_READING TEXT_:
▼

LIMESTONE, Maine (NEWS CENTER) — An incredible video posted to Facebook by Limestone Police has been viewed thousands of times.

It captures the moments as first responders arrive on the scene of a fire when suddenly a massive propane tank explodes, knocking the police officer and firefighters to the ground.

Limestone Police Chief, Stacey Mahan, who posted the video, can be heard yelling to Scott Patten, a firefighter who was just about to take a fire hose to the blaze.

“I'm lucky to even be alive,” Patten said. ”I heard the propane tanks start whistling and the next thing I knew I was on the ground."

The powerful blast sent flames soaring, severely burning Patten’s face and head.

"I had a guardian angel watching out for me that day,” he told NEWS CENTER for the first time Monday.

Firefighter Scott Patten was just about to take a fire hose to the blaze when an explosion knocked him to the ground. 

Just out of the hospital, Patten was thankful as he inspected his gear at the Limestone fire station. Part of it was completely charred by flames.

"Had the fireball been five more feet past the truck, I think we would have caught a little bit of it, but I think we were fortunate,” Mahan said.

▲

_DATA_:
▼

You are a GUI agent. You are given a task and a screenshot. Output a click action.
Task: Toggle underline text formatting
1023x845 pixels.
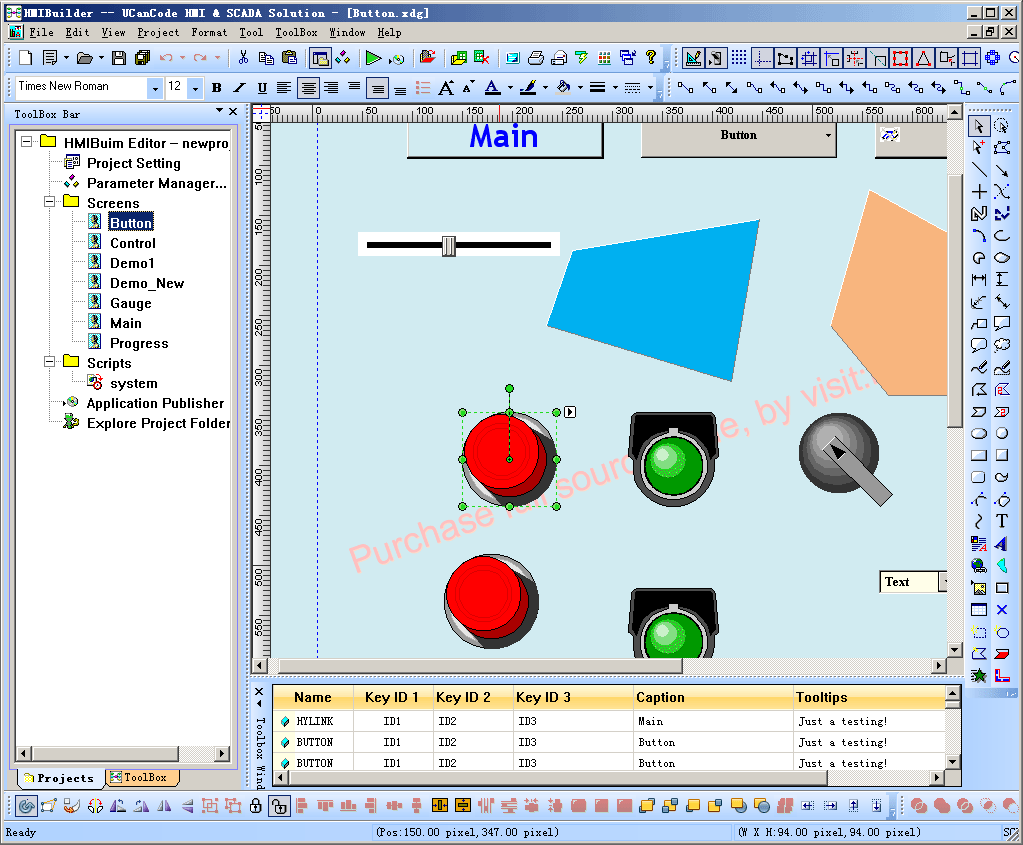pyautogui.click(x=262, y=87)
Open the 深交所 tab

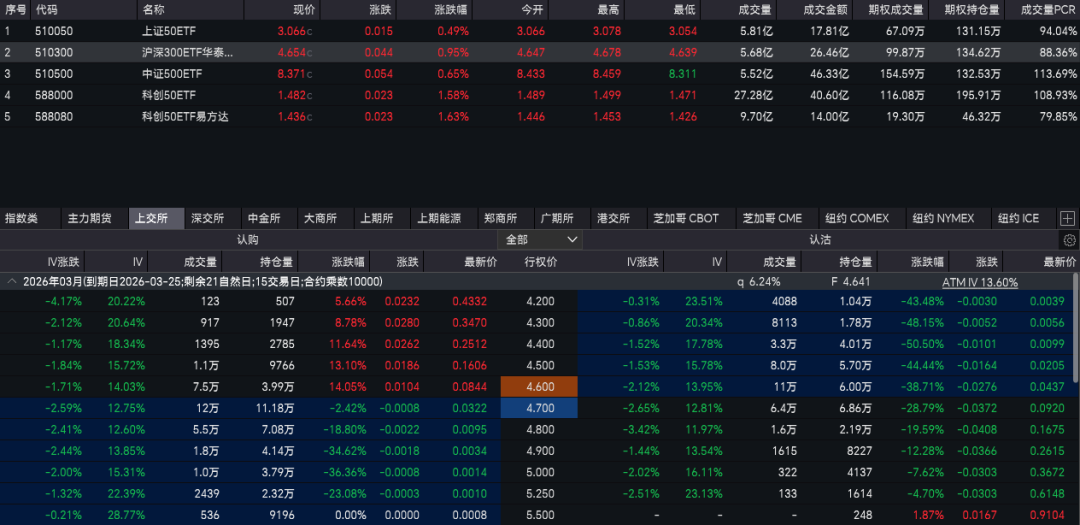point(208,218)
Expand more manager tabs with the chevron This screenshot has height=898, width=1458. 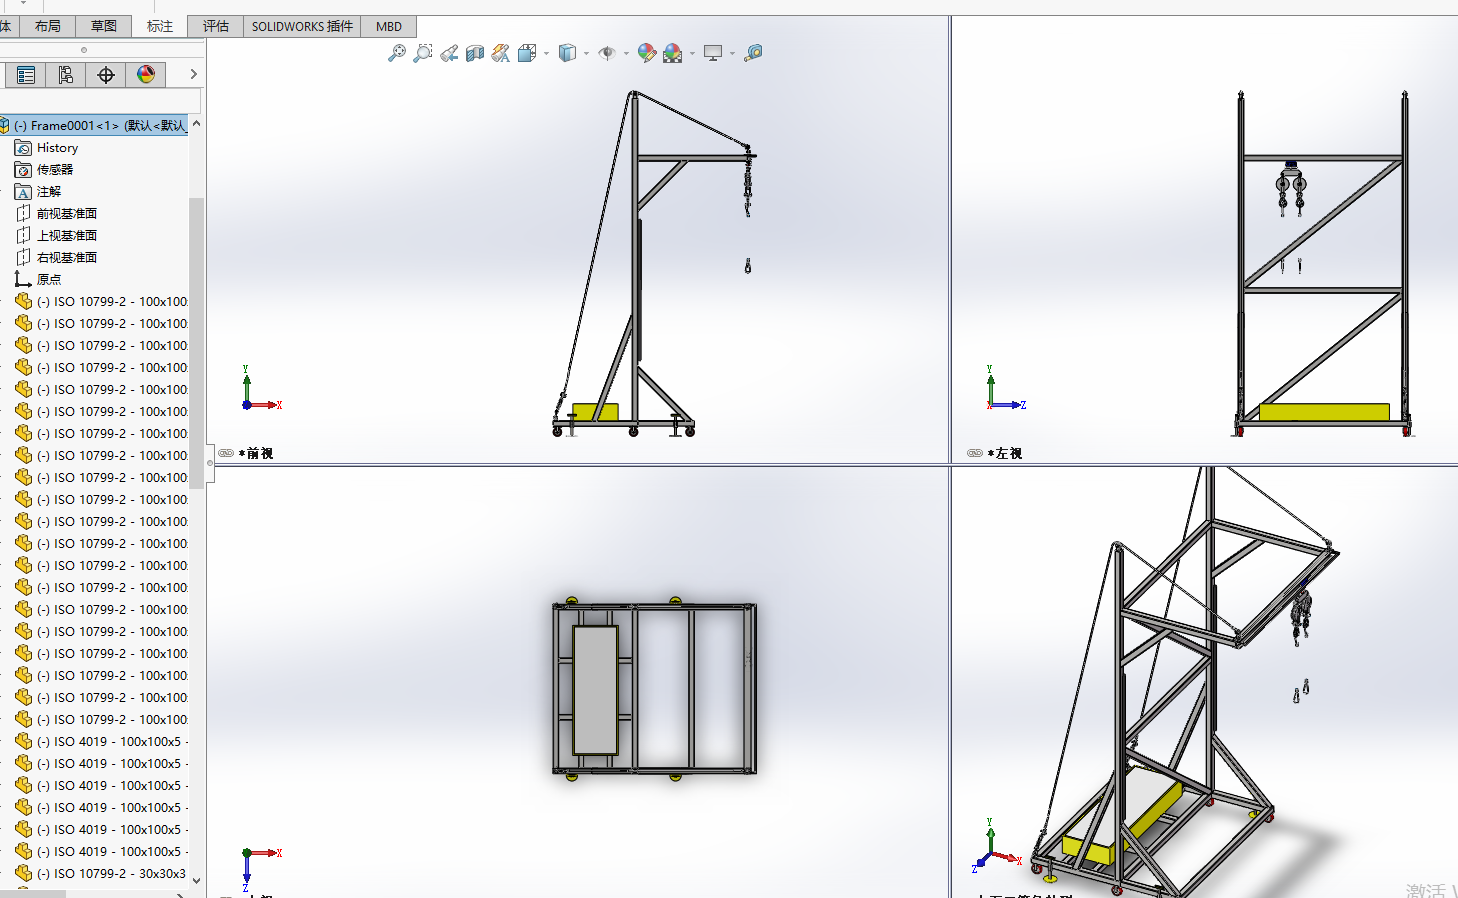[193, 75]
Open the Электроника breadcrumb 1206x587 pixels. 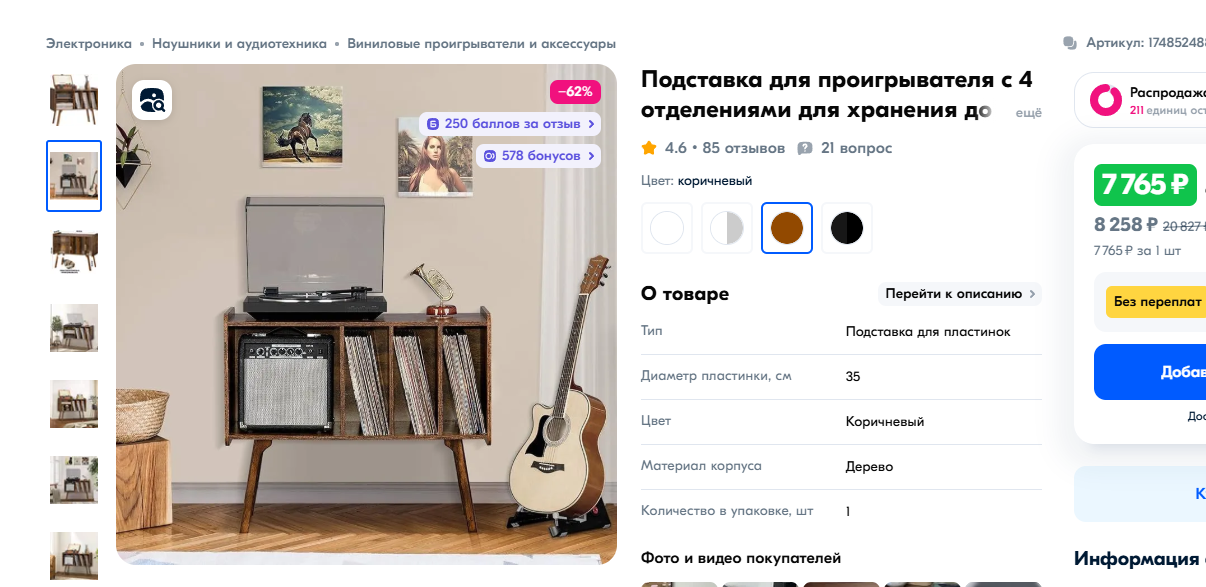click(x=89, y=44)
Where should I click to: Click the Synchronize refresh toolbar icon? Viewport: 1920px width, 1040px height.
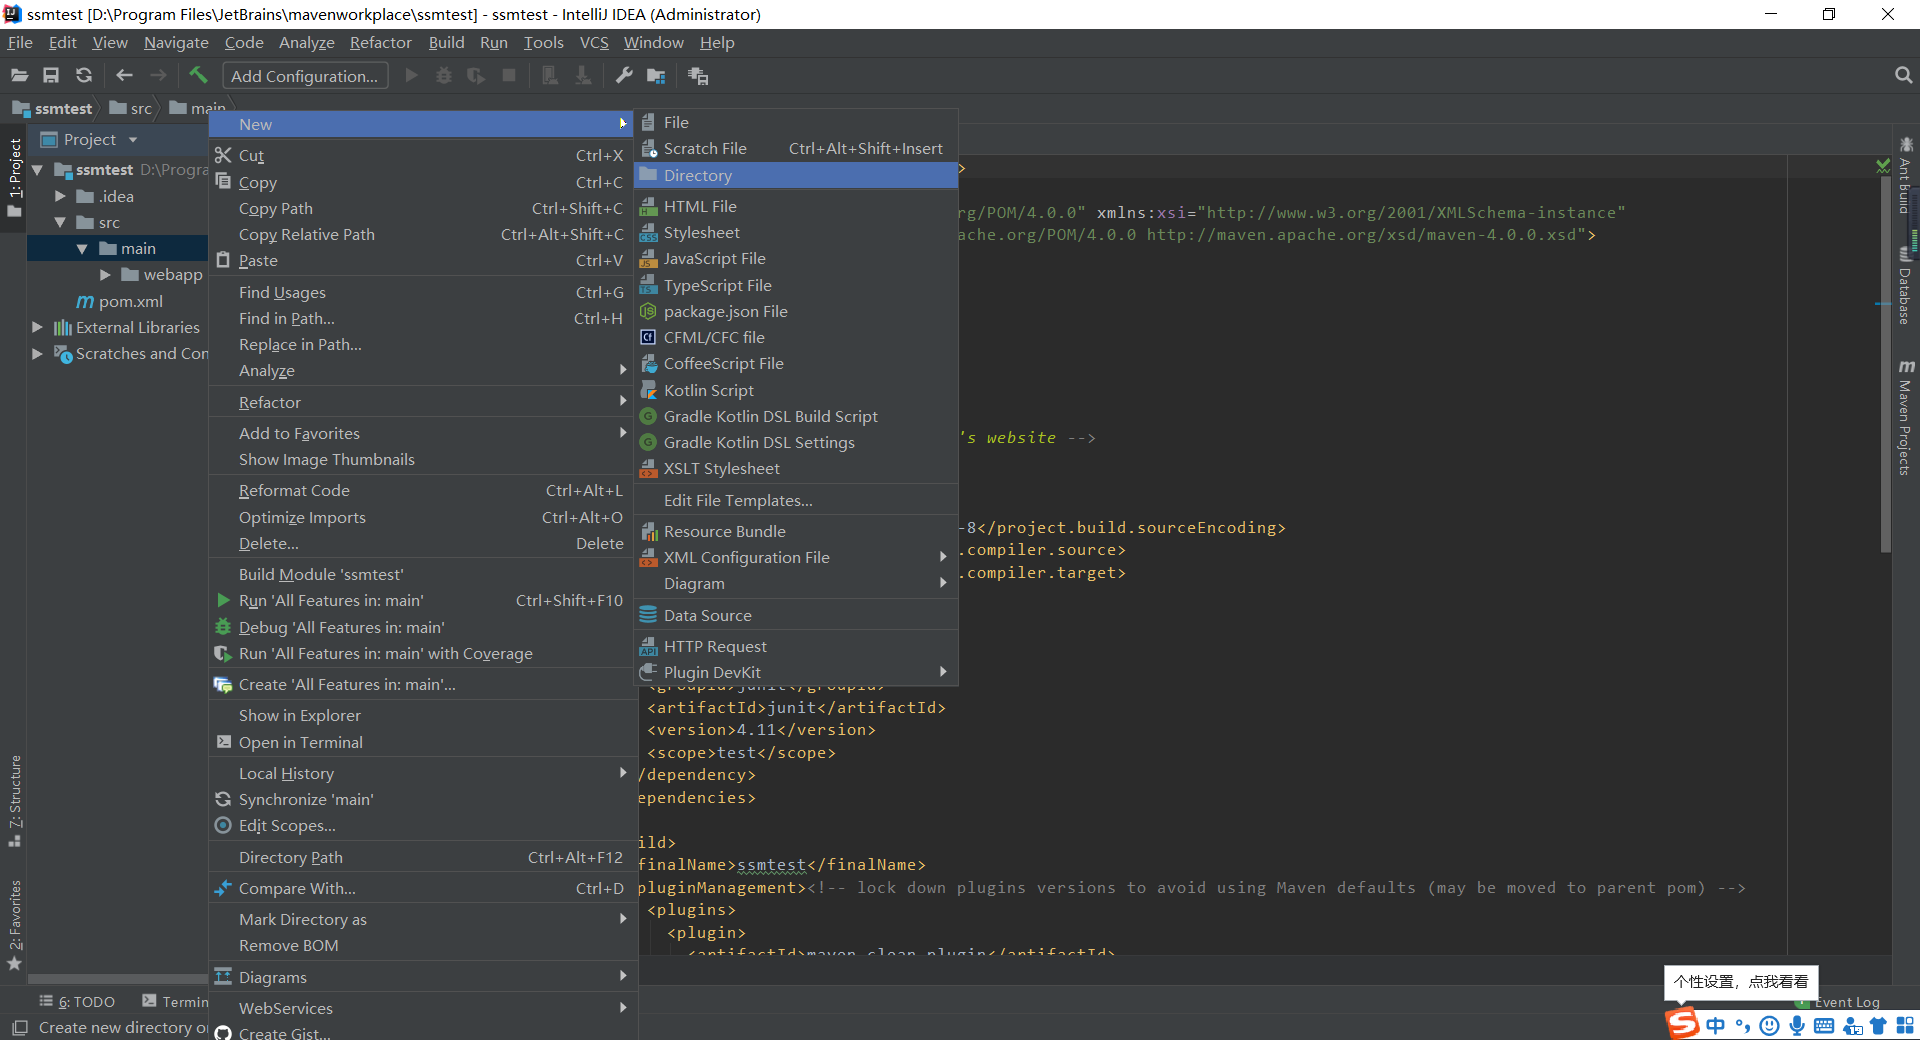click(x=84, y=75)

▲

_ABOUT THIS EXERCISE_:
Continue the news story about the propane tank explosion in Limestone from its last sentence. The items are separate material and have no connection to the news story.

_ANSWER TO THE EXERCISE_:
Police Chief Stacey Mahan said he posted the dramatic video to Facebook to show how important volunteer firefighters like Patten are to Maine communities.

"Volunteer firefighters, the time and effort they put into their profession, they don't get paid a lot to do what they do and they can pay a big sacrifice in an instance like that,” said Mahan.

Mahan called Patten a hero, but Patten shrugged off the accolade saying serious sacrifices are just a reality for any First Responder.

Mahan hopes the message goes far beyond the small town in northern Maine, and reminds everyone how crucial men and women on the front lines are to communities. He said it also speaks to the comradery of the police and fire service.

"I think there's a lot of caring for eachother that people don't see behind the scenes and instances like this really show how much we do care for eachother,” Mahan said.

Patten plans to go back to work in the next couple of weeks.

"It's what I volunteered to do. I've been doing it for 29 years,” said Patten.